The Challenge of Long Term Job Growth: Two Big Hints

June 5th, 2011 at 11:26 pm

Busy day tomorrow, so unlikely to post much.  Starting the day out with some early squawking—guest-hosting on CNBCs Squawk Box, 7-9am.

Also giving a talk later in the day on longer term concerns re job growth, as in how can we generate enough jobs, not just in the cyclical sense, like now, but over the next few decades?

I’ll have more to say on this when I’ve got some time, but these two charts have influenced my thinking a lot.

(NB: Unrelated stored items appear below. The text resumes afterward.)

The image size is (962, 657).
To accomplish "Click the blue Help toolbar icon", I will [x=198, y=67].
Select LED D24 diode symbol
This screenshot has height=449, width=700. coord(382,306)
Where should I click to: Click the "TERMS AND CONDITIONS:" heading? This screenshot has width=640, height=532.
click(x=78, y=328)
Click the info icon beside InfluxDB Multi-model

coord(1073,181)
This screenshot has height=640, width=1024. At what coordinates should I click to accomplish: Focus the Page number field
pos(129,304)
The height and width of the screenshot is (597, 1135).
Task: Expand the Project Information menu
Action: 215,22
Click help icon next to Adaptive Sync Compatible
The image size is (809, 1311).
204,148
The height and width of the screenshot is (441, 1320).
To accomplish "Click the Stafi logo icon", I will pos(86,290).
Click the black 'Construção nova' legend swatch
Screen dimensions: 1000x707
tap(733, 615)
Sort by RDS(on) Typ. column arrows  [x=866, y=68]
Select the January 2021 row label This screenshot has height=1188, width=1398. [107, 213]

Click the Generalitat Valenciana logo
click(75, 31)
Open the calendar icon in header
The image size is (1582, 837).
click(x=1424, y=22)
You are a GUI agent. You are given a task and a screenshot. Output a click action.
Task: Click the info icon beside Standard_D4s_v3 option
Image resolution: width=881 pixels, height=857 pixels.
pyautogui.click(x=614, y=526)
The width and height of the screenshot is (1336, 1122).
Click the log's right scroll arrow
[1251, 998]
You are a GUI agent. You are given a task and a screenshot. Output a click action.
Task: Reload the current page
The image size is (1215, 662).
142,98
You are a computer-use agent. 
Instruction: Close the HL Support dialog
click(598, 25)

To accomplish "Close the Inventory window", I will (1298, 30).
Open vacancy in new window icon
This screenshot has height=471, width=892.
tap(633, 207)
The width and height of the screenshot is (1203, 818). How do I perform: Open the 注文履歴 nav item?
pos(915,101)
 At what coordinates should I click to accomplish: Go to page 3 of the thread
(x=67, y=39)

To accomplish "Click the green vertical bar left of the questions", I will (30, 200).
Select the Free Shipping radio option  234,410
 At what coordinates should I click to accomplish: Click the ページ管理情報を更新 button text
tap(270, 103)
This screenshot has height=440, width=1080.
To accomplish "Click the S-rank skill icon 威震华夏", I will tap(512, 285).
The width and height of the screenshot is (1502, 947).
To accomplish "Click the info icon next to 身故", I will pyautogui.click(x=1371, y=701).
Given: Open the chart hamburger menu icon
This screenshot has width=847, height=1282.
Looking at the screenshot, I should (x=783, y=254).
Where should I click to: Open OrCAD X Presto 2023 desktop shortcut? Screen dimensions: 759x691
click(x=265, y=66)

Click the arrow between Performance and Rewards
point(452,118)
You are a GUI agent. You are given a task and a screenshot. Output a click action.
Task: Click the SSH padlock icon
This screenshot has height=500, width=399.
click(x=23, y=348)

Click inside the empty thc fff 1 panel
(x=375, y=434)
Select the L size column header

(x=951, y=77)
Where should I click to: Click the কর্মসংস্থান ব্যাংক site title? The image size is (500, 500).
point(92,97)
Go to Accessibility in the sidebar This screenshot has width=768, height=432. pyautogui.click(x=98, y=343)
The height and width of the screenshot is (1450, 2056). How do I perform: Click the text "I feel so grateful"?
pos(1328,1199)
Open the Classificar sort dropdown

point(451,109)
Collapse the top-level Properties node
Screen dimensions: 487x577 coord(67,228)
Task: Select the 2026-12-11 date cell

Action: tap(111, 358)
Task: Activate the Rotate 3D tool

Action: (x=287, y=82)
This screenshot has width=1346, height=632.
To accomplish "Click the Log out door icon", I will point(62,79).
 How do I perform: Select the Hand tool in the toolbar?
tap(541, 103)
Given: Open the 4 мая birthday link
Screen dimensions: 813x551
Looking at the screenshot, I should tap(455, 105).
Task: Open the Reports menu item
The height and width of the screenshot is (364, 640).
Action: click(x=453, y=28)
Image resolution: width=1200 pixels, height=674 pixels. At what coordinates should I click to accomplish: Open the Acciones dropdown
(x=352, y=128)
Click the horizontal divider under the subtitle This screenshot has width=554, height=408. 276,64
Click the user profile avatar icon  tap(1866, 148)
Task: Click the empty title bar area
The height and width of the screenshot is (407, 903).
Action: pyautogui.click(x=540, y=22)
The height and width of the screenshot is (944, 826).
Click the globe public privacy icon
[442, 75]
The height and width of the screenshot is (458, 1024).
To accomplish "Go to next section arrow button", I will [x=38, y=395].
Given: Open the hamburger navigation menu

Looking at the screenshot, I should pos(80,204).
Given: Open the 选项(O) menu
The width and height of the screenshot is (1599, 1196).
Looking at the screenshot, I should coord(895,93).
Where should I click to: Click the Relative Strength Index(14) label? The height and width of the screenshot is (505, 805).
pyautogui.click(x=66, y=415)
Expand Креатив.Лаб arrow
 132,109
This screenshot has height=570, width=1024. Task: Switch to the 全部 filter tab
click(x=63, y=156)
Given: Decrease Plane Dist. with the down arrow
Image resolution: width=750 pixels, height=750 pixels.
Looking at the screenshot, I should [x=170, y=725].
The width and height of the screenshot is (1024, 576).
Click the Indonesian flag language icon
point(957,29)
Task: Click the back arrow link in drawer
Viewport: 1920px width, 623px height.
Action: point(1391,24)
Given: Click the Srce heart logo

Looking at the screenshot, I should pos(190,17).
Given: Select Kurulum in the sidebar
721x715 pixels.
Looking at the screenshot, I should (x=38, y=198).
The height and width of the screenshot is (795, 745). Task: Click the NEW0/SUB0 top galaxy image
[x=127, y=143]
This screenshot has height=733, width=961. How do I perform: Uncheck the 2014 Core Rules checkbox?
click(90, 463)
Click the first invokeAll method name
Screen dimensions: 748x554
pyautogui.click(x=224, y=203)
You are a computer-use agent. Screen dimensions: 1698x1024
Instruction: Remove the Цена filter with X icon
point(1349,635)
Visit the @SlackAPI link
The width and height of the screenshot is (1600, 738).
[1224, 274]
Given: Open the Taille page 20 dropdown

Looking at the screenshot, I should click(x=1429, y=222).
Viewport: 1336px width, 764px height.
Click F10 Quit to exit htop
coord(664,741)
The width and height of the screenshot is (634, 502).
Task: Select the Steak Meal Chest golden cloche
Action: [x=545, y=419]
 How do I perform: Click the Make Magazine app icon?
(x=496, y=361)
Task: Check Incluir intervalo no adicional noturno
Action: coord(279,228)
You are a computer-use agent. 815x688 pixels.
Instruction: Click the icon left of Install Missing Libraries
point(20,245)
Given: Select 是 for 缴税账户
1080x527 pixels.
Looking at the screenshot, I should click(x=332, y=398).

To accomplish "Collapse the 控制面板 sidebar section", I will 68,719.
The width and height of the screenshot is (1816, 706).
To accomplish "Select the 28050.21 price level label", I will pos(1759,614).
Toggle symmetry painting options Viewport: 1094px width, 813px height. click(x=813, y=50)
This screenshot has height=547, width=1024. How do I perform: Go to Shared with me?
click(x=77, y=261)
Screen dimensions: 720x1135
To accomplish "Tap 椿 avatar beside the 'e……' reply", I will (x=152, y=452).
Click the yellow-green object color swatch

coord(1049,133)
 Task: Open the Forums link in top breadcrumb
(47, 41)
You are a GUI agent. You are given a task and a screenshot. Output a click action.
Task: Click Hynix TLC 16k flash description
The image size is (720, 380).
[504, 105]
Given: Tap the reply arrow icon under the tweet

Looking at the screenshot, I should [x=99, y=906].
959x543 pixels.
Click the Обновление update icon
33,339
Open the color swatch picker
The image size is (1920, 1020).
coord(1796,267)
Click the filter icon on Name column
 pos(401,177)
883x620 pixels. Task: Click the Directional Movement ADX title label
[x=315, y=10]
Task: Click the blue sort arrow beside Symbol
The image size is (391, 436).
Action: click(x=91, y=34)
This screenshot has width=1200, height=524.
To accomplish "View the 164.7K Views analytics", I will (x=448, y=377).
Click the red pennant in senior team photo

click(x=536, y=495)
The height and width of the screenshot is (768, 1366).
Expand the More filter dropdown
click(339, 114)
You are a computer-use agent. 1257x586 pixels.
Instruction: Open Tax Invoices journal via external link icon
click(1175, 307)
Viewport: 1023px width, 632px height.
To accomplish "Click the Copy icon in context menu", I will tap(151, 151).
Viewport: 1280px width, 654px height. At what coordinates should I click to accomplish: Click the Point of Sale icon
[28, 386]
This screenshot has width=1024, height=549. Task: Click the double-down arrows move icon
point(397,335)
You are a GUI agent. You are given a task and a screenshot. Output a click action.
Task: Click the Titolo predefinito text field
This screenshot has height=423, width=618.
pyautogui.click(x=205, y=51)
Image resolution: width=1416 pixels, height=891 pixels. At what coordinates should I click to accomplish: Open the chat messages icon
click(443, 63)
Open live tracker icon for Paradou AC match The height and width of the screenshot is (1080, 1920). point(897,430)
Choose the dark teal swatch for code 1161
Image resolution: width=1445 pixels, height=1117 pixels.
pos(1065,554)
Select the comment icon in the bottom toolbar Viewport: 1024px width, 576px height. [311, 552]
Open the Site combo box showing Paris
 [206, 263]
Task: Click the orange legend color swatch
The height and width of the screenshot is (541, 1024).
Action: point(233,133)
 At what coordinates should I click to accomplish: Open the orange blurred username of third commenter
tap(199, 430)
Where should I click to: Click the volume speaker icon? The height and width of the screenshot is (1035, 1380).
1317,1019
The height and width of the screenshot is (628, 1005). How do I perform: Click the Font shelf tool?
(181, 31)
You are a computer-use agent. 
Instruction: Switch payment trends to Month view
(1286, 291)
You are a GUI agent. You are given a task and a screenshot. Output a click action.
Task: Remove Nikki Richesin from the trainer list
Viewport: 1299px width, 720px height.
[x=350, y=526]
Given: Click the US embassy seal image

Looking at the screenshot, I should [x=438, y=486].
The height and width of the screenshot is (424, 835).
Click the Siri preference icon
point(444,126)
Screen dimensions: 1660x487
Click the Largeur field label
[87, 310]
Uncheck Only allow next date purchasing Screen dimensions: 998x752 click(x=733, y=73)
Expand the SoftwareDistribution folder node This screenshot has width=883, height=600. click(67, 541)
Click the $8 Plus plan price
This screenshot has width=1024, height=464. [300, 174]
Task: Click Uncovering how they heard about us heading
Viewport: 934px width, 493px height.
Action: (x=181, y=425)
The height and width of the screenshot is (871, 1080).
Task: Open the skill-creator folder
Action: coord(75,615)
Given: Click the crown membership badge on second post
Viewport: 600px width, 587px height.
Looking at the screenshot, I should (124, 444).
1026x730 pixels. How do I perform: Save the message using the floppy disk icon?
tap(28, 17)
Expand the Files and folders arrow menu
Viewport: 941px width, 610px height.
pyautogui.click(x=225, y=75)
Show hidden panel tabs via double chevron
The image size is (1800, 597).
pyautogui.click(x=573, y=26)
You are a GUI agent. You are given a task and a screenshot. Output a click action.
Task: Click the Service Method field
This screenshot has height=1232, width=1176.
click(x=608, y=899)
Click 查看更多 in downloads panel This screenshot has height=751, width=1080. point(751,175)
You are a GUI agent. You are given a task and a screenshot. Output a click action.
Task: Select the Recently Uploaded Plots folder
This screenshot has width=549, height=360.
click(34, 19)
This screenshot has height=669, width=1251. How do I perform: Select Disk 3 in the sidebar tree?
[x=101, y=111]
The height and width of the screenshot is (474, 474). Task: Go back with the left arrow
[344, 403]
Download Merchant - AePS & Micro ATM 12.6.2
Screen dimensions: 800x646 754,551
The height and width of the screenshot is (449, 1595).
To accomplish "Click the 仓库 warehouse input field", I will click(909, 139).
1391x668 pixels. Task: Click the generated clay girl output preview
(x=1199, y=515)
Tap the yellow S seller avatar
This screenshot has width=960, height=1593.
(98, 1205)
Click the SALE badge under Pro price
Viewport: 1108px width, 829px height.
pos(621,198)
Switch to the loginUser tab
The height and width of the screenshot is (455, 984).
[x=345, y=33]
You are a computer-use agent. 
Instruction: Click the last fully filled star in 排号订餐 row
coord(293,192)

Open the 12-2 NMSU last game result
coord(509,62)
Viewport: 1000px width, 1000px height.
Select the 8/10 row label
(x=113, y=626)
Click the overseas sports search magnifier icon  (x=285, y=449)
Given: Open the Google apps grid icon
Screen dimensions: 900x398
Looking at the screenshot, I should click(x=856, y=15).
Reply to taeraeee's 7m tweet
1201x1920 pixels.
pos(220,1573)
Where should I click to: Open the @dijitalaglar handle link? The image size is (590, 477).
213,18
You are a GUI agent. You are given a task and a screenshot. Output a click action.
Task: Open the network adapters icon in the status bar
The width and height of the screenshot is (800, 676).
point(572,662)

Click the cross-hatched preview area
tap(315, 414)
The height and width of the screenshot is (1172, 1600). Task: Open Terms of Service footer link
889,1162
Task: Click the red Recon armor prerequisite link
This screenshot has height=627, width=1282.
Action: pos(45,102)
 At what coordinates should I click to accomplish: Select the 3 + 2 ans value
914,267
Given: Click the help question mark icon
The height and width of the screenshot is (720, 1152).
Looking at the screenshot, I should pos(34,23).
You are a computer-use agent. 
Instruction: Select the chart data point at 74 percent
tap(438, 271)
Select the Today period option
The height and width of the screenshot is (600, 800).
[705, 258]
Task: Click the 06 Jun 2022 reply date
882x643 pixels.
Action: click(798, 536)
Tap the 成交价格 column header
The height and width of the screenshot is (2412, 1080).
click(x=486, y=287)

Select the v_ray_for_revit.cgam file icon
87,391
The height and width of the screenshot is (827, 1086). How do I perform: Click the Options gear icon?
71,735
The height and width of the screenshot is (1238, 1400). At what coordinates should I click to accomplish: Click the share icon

The first one shows the long term trends in productivity and employment growth.  People sometimes worry that we’re getting too productive, able to satisfy the demands of our economy with “too few” workers.  That’s an age-old worry, and those who want to downplay it cite the fact that, as the graph shows, there is a positive, not a negative, correlation between productivity and job growth overtime.

But look at the end of the graph.  Productivity accelerates while employment growth decelerates.  And that ain’t no blip either…it suggests the possibility of a structural change in this relationship.

As usual, lots of other stuff was going on there too—financialization, for one: the ramp-up of the financial market craziness that helped inflate the housing bubble.  Increasing inequality, bad tax policy…so a lot to sort out here.  But it’s a big hint as to how to start thinking about the problem of not enough job creation.

Here’s the second hint.  I basically copied this from a neat graph in the Washington Post; it’s just all the jobs sectors—construction, manufacturing, services, etc.—indexed to 100 in January 2007 and plotted through last month.

I didn’t bother labeling every sector because I just wanted to make one simple point.  Look at health care/education (which is driven by health care).  Even throughout the worst recession since the Great Depression, with payrolls tanking worse than I’d ever seen, HEALTH CARE ADDED JOBS EVERY SINGLE MONTH.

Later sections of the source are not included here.